Il coming out è un gesto di grande coraggio e, in famiglia ha bisogno dell’arte dell’attesa e della pazienza. Attendere i tempi del figlio, attendere i tempi dei genitori. Richiede un cammino graduale, in cui “rilanciare” messaggi di rinforzo e di affetto e in cui ricordare insieme (anche insieme ai fratelli e alle sorelle) le tappe del cammino già fatto. I genitori di figli LGBT non smettono di essere genitori: loro possono alimentare un clima di fiducia e continuare a trasmettere i valori -umani e cristiani- in cui credono. Quando però i genitori dichiarano di essere aperti al confronto e al dialogo, occorre che poi lo sappiamo fare veramente: altrimenti i figli saranno confusi, diventeranno diffidenti e si chiuderanno ancora di più in se stessi.

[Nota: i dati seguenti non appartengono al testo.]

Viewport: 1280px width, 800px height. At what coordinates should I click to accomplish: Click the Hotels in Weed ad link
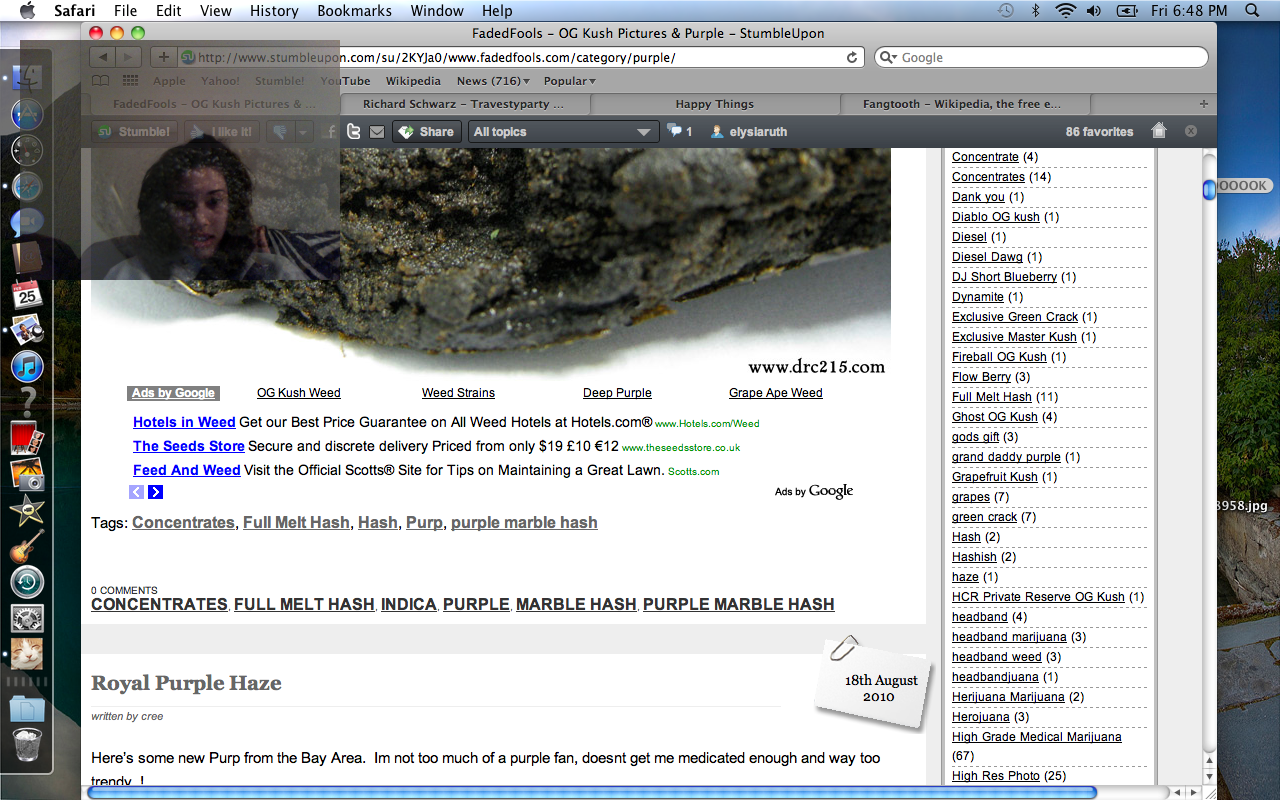184,422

I genitori possono sentirsi soli ed abbandonati, anche dalla Chiesa. Ecco perché è così importante cercare il contatto con chi vive la stessa esperienza: la testimonianza apre alla liberazione. Il confronto con altri genitori può aiutare a lasciare emergere e mettere a fuoco, piano piano, le diverse paure (mio figlio è malato? Avrà una vita buona? Dovrà temere l’ostilità o la discriminazione? Che cosa penseranno parenti, amici, colleghi? Dobbiamo rinunciare alla nostra vita di fede, nella Chiesa? Non diventeremo nonni…).
La voce dei figli
Il coming out è stato davvero un’esperienza di liberazione, soprattutto se è avvenuto in un momento di armonia personale e relazionale. È un atto di coraggio e di libertà; appartiene ai diritti della persona, che può comunicare se stessa alle altre persone significative della sua vita: e ciò produce serenità, agevola la crescita e rende autentiche le relazioni. È anche una stratega di difesa da chi pensa di usare il mio “segreto” come arma contro di me. Ma questo rischio scompare se gradualmente divento visibile alla mia rete sociale. Davvero il coming out accresce il benessere, permette di fare progetti di vita migliori perché liberi e guidati dalle vere risorse della persona.
La voce della Chiesa
Le esperienze delle persone LGBT e delle loro famiglie può insegnare molto alla Chiesa. Può diventare un’occasione forte di ascolto e testimonianza del Vangelo. I pastori hanno bisogno di imparare, dal popolo di Dio, uno stile di accoglienza che nasce dall’esperienza della misericordia. Ed entrambe, misericordia ed accoglienza, sono offerte a tutti.
La sensibilità e la fede del popolo di Dio sono sempre più avanti delle norme tradizionali, difese dalla Chiesa gerarchica. Ma, come insegna l’episodio di Pietro e Cornelio negli Atti degli Apostoli, il movimento dello Spirito è dall’esclusione all’inclusione, dalla chiusura all’apertura, dalla diffidenza all’incontro.